%load_ext d2lbook.tab
tab.interact_select(['mxnet', 'pytorch', 'tensorflow', 'jax'])

Automatic Differentiation⚓︎

:label:sec_autograd

Recall from :numref:sec_calculus that calculating derivatives is the crucial step in all the optimization algorithms that we will use to train deep networks. While the calculations are straightforward, working them out by hand can be tedious and error-prone, and these issues only grow as our models become more complex.

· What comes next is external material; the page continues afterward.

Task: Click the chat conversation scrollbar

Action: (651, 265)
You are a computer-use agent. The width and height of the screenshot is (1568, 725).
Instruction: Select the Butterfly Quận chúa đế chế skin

Fortunately all modern deep learning frameworks take this work off our plates by offering automatic differentiation (often shortened to autograd). As we pass data through each successive function, the framework builds a computational graph that tracks how each value depends on others. To calculate derivatives, automatic differentiation works backwards through this graph applying the chain rule. The computational algorithm for applying the chain rule in this fashion is called backpropagation.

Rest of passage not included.